Many of these systems offer safety-related features, so it's important to check on what's available before making a final decision on a new car or truck. The Hughes system includes features such as emergency crash notification, hands-free calling, maintenance reminders, recall notification, redlight camera alerts, roadside assistance, real-time traffic, remote emissions reporting, stolen vehicle locator, turn-by-turn directions, vehicle tracking, plus news, weather, gas station locations and streaming media. And that's only a partial list.
OnStar charges a monthly fee and Ford's Sync services are included in the $395 purchase price, but there's still no word on how much the Hughes system will eventually cost.
Microsoft Auto and Sync (Photo courtesy of Ford Motor Company) — As it is, Ford's Sync system is a brilliant solution for those who want greater in-car connectivity. It functions as a voice command for your Bluetooth phone and portable music player — primarily fun stuff. At this year's CES, Microsoft and Ford announced a significant upgrade to the system.
Should your Sync-equipped car be in an accident and the airbags deploy, the system will make a 911 call through your connected phone.
It's true that OnStar does the same thing, but the Sync system makes a local 911 call using your cell phone. The OnStar system sends a message to a centrally located call center; call center personnel then call your local emergency services. Both get the job done, but the Sync system could be better if you're in a life-threatening accident.
Motorola Motopure H12 (Photo courtesy of Motorola) — If you're one of those people who still talks on a hand-held phone while driving, your days are numbered. Soon, that dangerous practice will be illegal in many jurisdictions. In fact, that's already the case in places like Connecticut, New York, Washington, D.C. and soon California. Talking on the phone via a hands-free device will likely be allowed for decades to come.
In order to comply with these hands-free laws, you could get a new car — many new cars come with built-in hands-free calling features — or you can use a wired earpiece and mic. For those who just can't stand the wires and don't want to buy a new car, you're gonna have to get a Bluetooth headset. Unfortunately, most are bulky and appear as if they were designed to look futuristic by 1987 standards. That's where the Motopure comes in. It's smaller than most other similar devices and features sleek vintage-y styling. Motorola's Crystal Talk plus two microphones ensures clear, distortion-free conversations.

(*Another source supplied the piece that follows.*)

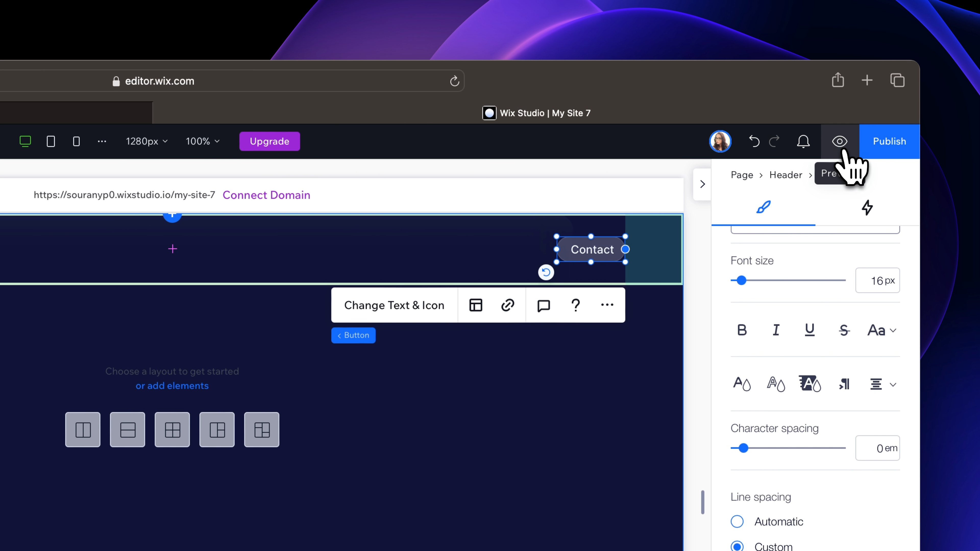The image size is (980, 551).
Task: Click the Publish button
Action: (889, 141)
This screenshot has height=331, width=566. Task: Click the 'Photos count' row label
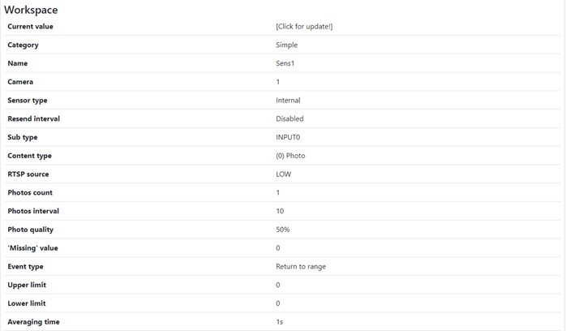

Sirius Travel Link (Photo by Brian Moody) — By now, most of us are familiar with satellite radio. But what many don't know is that the satellite connection to your car is capable of providing a lot more than just talk shows and music. Sirius Travel Link works in conjunction with a navigation system and provides real-time traffic information, weather information, fuel prices, sports scores and movie listings. These features have been around for awhile on aftermarket nav systems, but Travel Link will be available on 2009 model-year Ford, Lincoln and Mercury vehicles with the company's next-gen navigation systems.
That means all Travel Link information is accessible through the car's factory-installed navigation screen and controls. Traffic information is displayed on the main map screen, and the system can reroute you while taking into account accidents, traffic flow and construction. The weather feature is also very comprehensive, as it shows a national radar map, detailed storm information including hurricanes, five-day forecast and ski conditions.